No es la vitamina más conocida, pero su carencia puede perjudicar gravemente la salud. Así lo confirma un equipo de investigadores(1) neerlandeses, que ha establecido un fuerte vínculo entre el déficit de vitamina K y el riesgo de muerte prematura. Para su estudio reunieron a un grupo de 4.275 personas de unos 50 años de edad y observaron que hasta un tercio presentaba un nivel insuficiente de esta vitamina.

La carencia era más frecuente entre los participantes de mayor edad y los afectados por una enfermedad crónica como diabetes tipo 2, hipertensión o una enfermedad renal o cardiovascular.

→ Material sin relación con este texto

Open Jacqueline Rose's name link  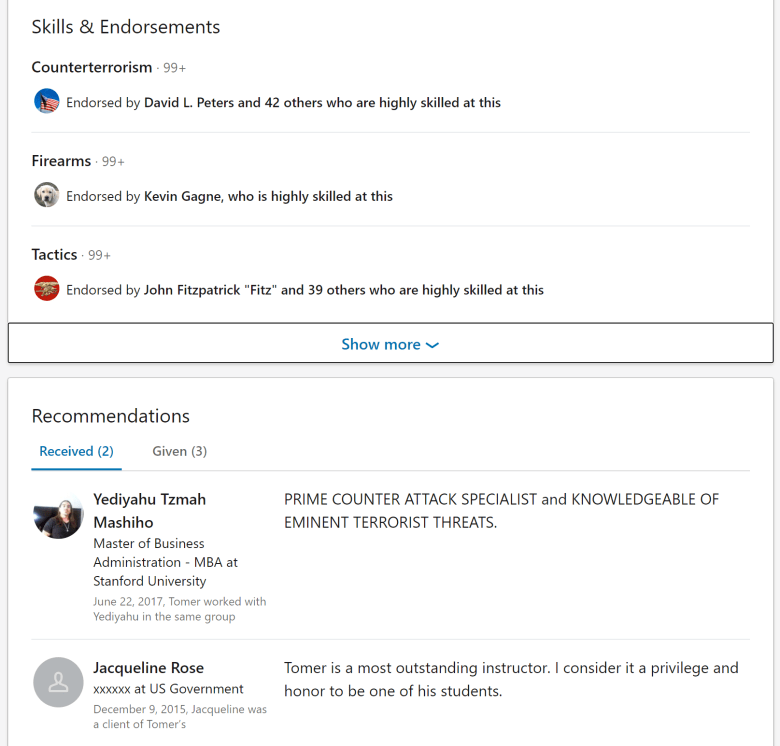[x=148, y=667]
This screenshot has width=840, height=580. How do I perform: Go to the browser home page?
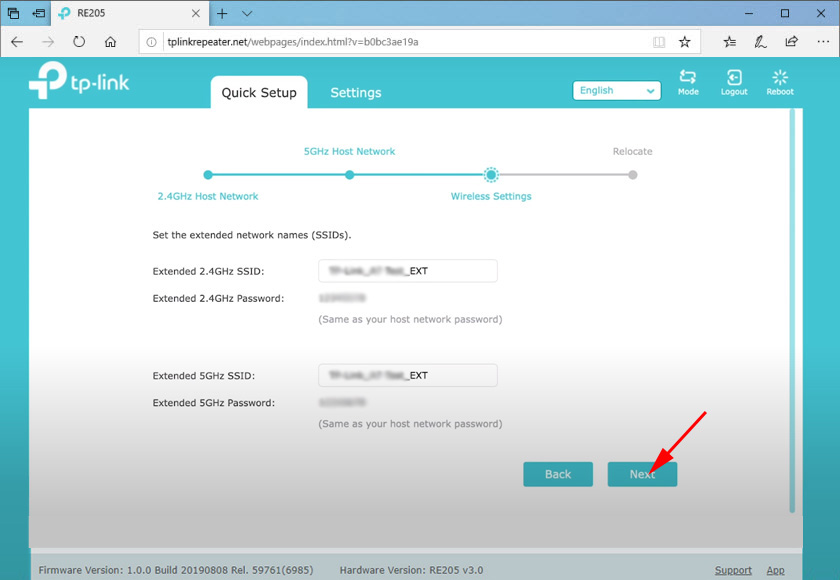pyautogui.click(x=110, y=42)
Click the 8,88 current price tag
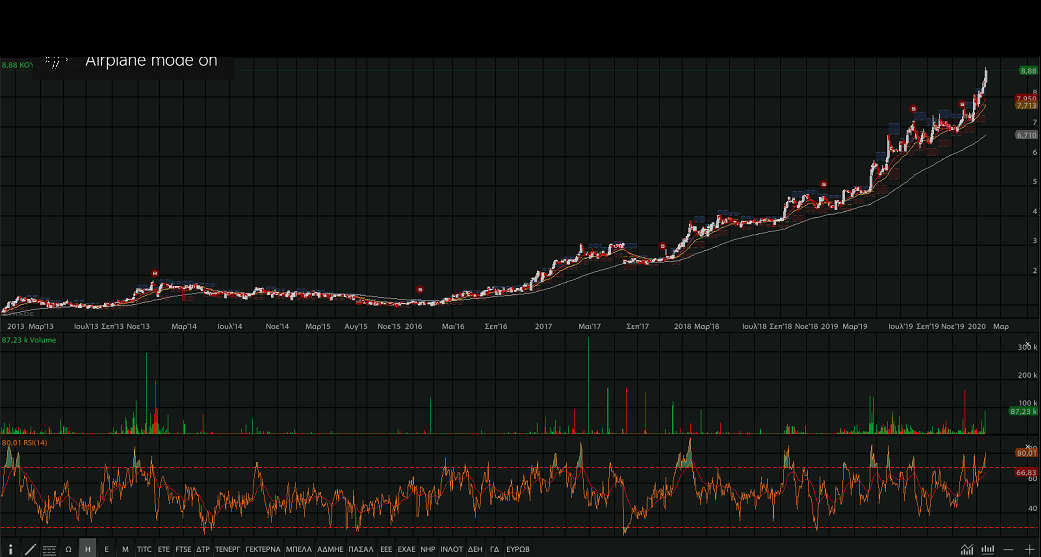 point(1027,71)
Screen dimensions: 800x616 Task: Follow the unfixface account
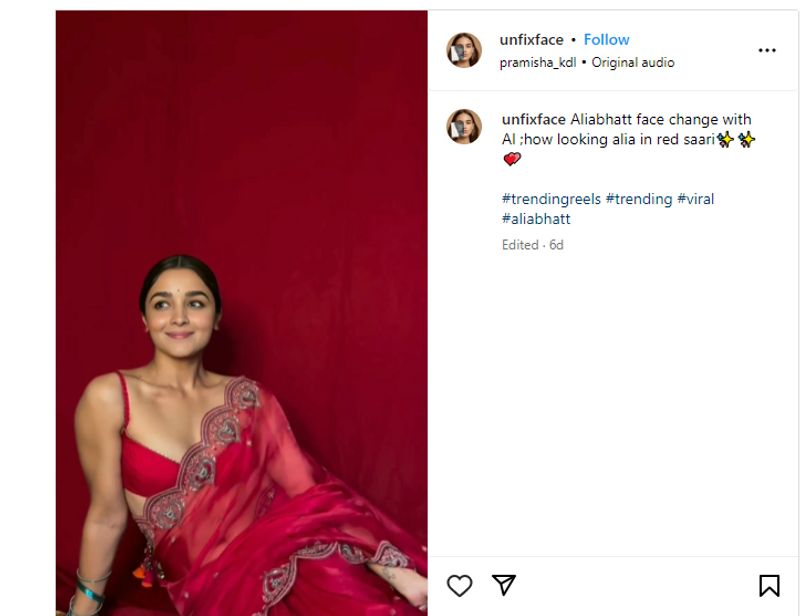coord(606,40)
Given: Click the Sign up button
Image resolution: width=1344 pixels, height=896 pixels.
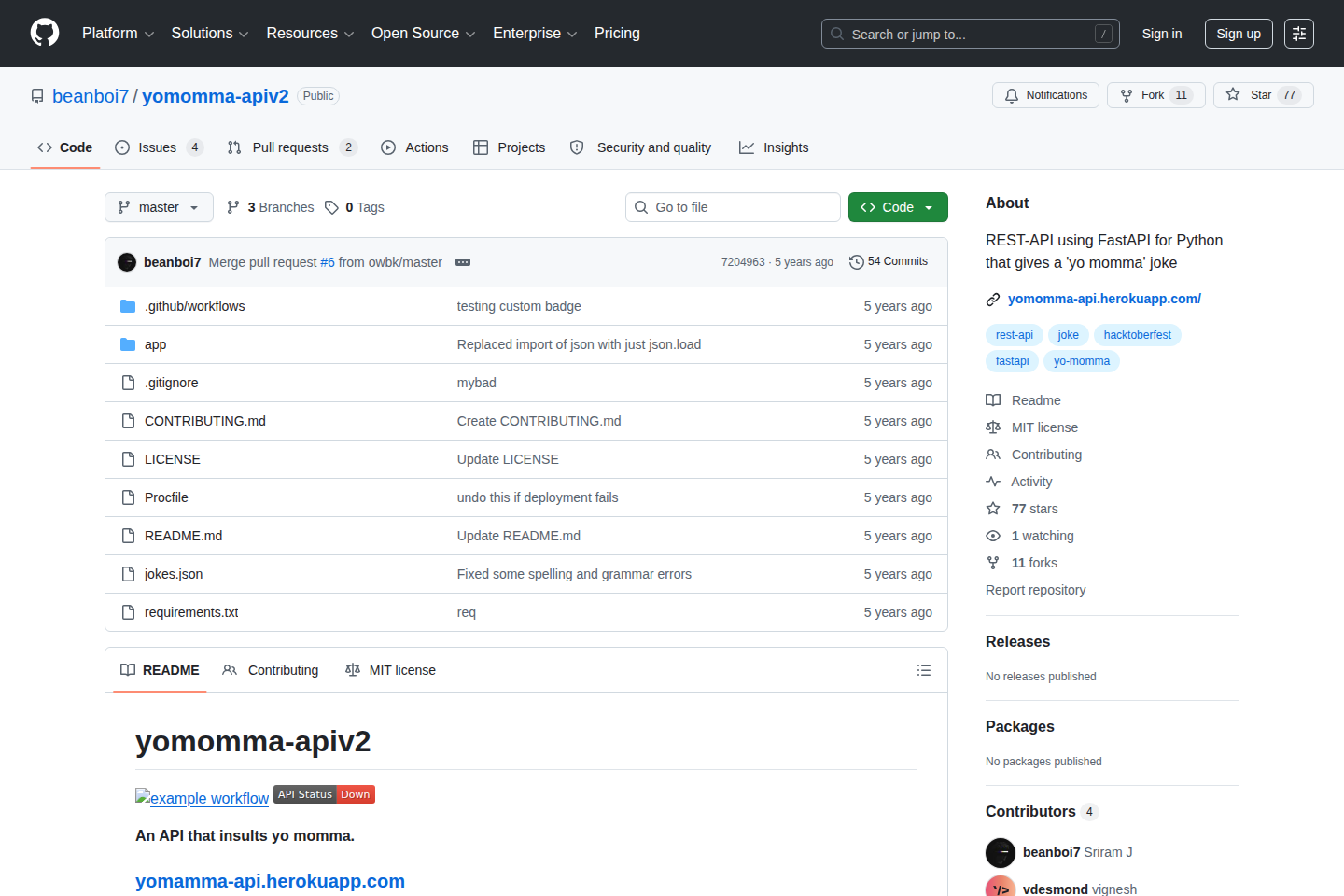Looking at the screenshot, I should point(1238,34).
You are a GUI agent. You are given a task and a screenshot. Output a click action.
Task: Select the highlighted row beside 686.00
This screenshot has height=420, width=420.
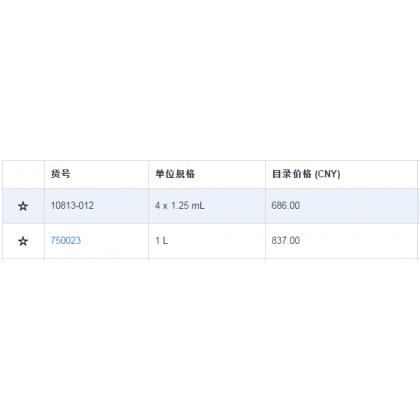click(x=210, y=206)
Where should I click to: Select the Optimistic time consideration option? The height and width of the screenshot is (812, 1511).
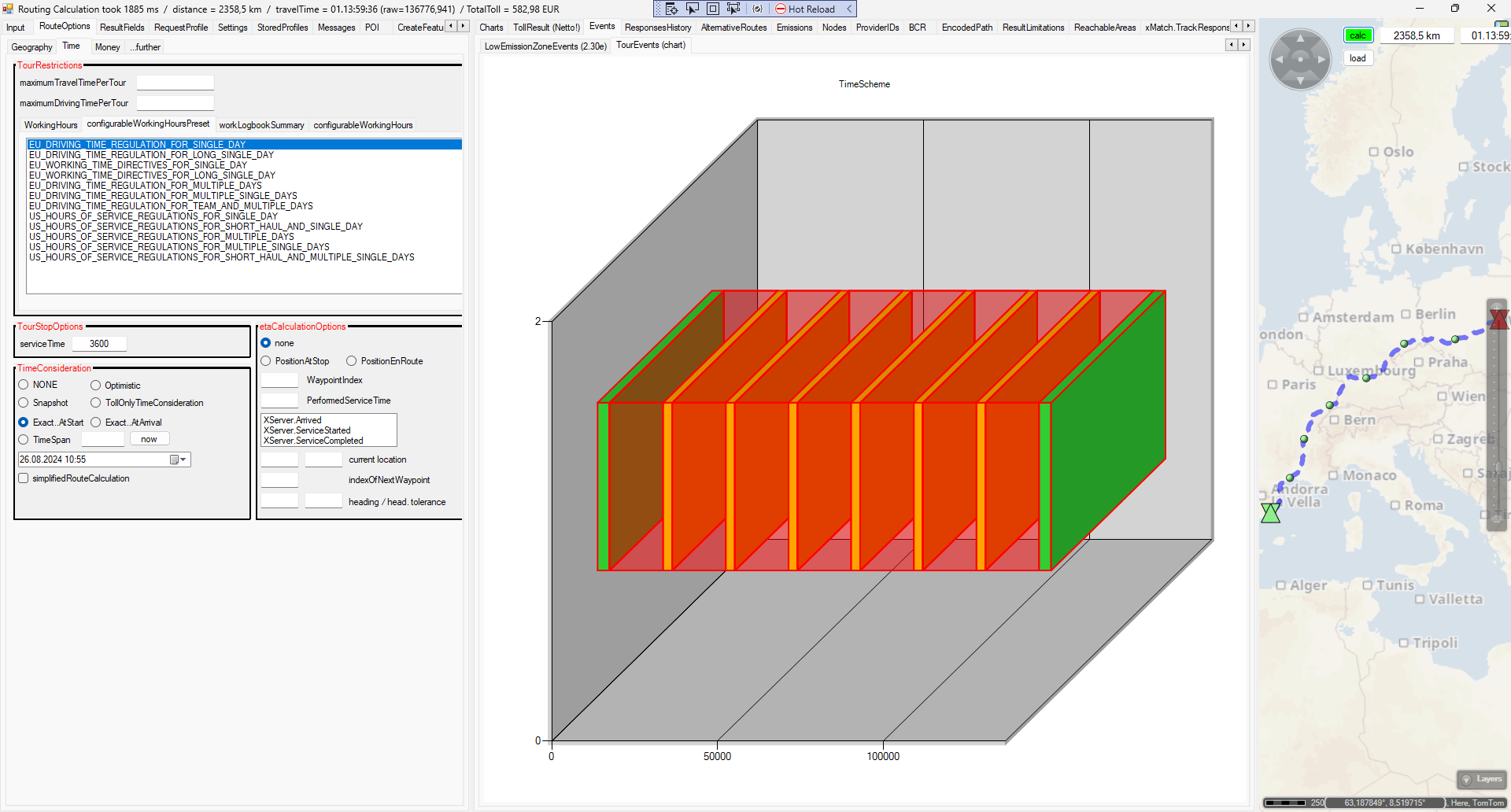click(x=96, y=386)
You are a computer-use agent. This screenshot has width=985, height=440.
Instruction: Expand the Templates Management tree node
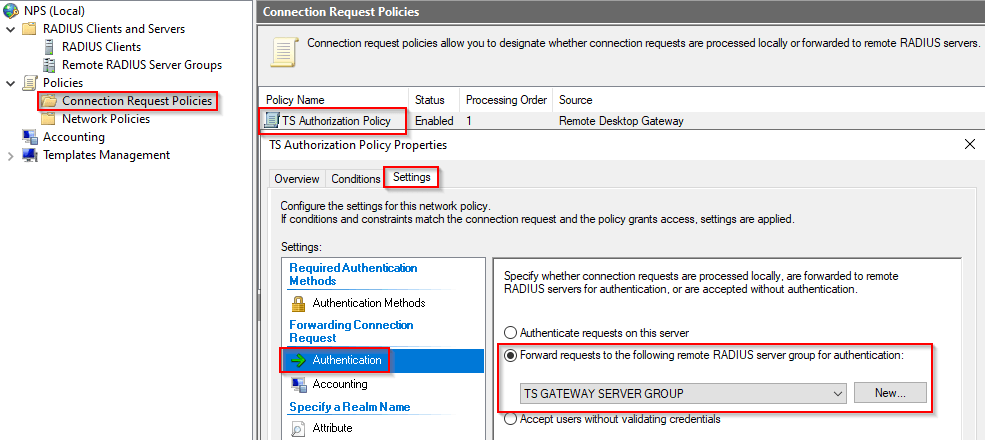(10, 156)
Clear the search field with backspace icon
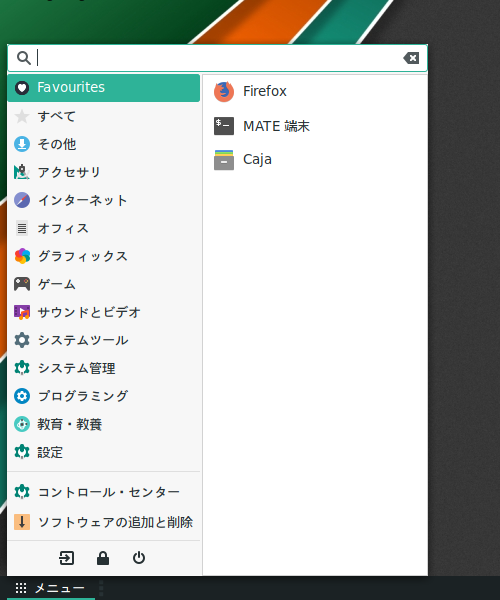500x600 pixels. click(x=411, y=58)
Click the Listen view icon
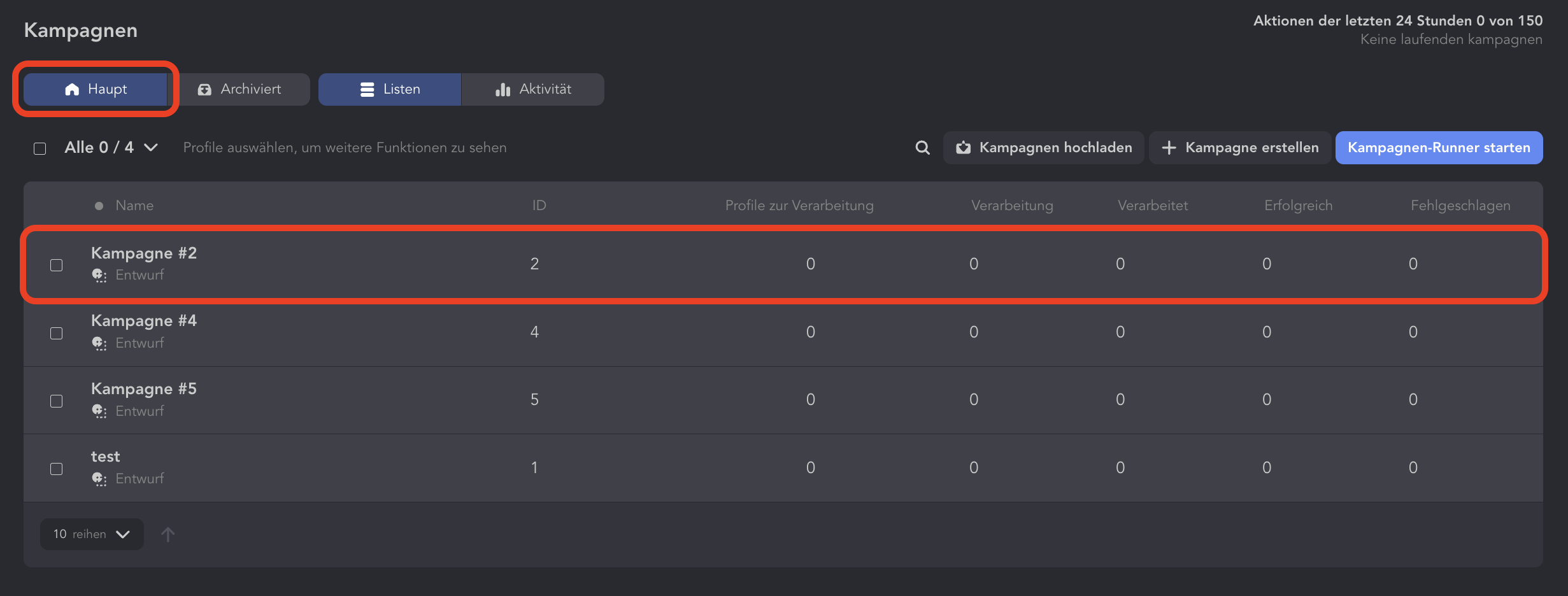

Tras un seguimiento de 10 años, durante los cuales fallecieron 279 participantes, los investigadores observaron el vínculo entre el fallecimiento (ya fuese provocado por una enfermedad cardiovascular o por cualquier otra causa) y el déficit de vitamina K que sufrían. Esta relación podría explicarse porque esta vitamina evita la formación de las calcificaciones que obstaculizan el funcionamiento de los vasos sanguíneos.

La vitamina K se encuentra en grandes cantidades en la verdura verde, pero también puede obtenerse de un complemento alimenticio.

 

Fuentes:

1. Riphagen IJ, et al. “Prevalence and Effects of Functional Vitamin K Insufficiency: The PREVEND Study”. Nutrients 2017 Dec 8; 9(12). pii: E1334.